La dictadura de
Cuba no cambia, ha probado ser incapaz de transformarse. Apenas hace pequeñas contorsiones para mantener ese presente interminable, improductivo y parasitario que ha dejado al país y a su gente sin la más mínima posibilidad de acceder a un futuro mejor… o al menos digno.
En 1980 yo tenía 13 años. Como todos los de mi edad en el Paradero de Camarones, fui internado en El Nicho, un lejano páramo de las montañas del Escambray. Un día nos subieron a un camión y nos llevaron hasta Cumanayagua. Aunque éramos menores de edad, nadie le pidió permiso a nuestros padres.
Una vez en el pueblo, nos dieron banderas de papel y huevos. “También pueden tirar piedras o lo que encuentren”, advirtió uno de los profesores. Caminamos hasta un portal enorme donde había un columpio. Era la casa de una familia que había decidido irse por el Mariel.
Entre ellos iba una niña que estudiaba con nosotros. Logré reconocerla dentro del aterrado tumulto. Todo quedó destrozado, incluso el columpio. Muchas veces en mi vida he repasado esa escena. Se repite de idéntica manera, cuadro a cuadro. En ella aparezco yo gritando: “¡Gusanos, escoria!”.
38 años después, en 2018, he visto a medio centenar de cubanos que siguen gritando “¡Gusanos, escoria!”. Son parte de la delegación que representa a la dictadura en la VIII Cumbre de las Américas. En la isla quedaron atrapados un grupo de activistas que debían participar en representación de la sociedad civil.
—¡Yo soy Fidel! —Gritaba a coro la delegación del régimen— ¡Yo soy cubano de verdad! ¡Yo soy la verdadera sociedad civil!
Eso quiere decir que, respecto a las autoridades de mi país, soy un cubano de mentira y no tengo derecho a participar de la sociedad civil del lugar donde he nacido. Hace poco, en una triste discusión, alguien me dijo que yo tenía una actitud infantil respecto a Cuba. Estoy de acuerdo.
Para enfrentarse a algo tan monstruoso, hay que tener la honestidad, la espontaneidad y la osadía de un niño. Por eso admiro tanto a los cubanos que se enfrentan a la dictadura dentro de la isla. Aun cuando tenga desacuerdos con algunos, todos tienen mi respaldo incondicional.

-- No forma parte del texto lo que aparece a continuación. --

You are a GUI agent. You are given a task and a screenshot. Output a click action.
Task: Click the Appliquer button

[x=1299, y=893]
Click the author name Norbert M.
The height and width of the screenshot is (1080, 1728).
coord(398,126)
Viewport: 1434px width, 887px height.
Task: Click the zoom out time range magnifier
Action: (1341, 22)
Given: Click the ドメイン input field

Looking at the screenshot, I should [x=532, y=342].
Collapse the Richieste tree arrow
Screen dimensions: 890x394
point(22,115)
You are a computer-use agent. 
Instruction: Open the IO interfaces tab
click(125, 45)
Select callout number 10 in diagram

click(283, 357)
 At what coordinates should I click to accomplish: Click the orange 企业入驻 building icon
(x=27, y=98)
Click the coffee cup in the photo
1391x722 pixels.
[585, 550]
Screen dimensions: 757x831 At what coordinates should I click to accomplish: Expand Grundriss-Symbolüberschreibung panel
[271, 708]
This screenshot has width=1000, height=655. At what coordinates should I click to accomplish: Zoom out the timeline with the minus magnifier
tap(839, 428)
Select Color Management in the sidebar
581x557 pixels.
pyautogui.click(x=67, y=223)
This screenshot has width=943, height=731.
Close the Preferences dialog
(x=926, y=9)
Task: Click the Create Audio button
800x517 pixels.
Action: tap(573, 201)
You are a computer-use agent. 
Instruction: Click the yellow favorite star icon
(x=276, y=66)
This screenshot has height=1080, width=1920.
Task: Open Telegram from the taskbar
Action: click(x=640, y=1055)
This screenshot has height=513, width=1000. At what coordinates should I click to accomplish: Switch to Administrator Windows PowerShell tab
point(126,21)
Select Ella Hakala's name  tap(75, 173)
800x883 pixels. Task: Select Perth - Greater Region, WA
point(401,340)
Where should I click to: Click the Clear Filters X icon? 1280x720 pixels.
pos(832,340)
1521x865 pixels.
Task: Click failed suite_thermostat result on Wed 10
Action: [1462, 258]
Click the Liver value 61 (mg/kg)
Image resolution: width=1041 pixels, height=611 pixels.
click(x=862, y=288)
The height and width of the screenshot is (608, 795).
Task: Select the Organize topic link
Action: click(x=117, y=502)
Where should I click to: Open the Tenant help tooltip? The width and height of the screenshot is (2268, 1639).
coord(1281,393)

Mi repudio al repudio sirve de muy poco. Pero me bastaría que mis nietos lean esto en un futuro y sepan que su abuelo al menos dijo lo que pensaba, que no se quedó callado, que se arrepintió de haber ido en aquel camión y de haberse parado frente a la casa de una compañera de aula a insultar y tirar huevos.
No olvido su cara de horror. El padre la abrazaba para que los huevos y las piedras cayeran sobre él. Ella también tenía 13 años.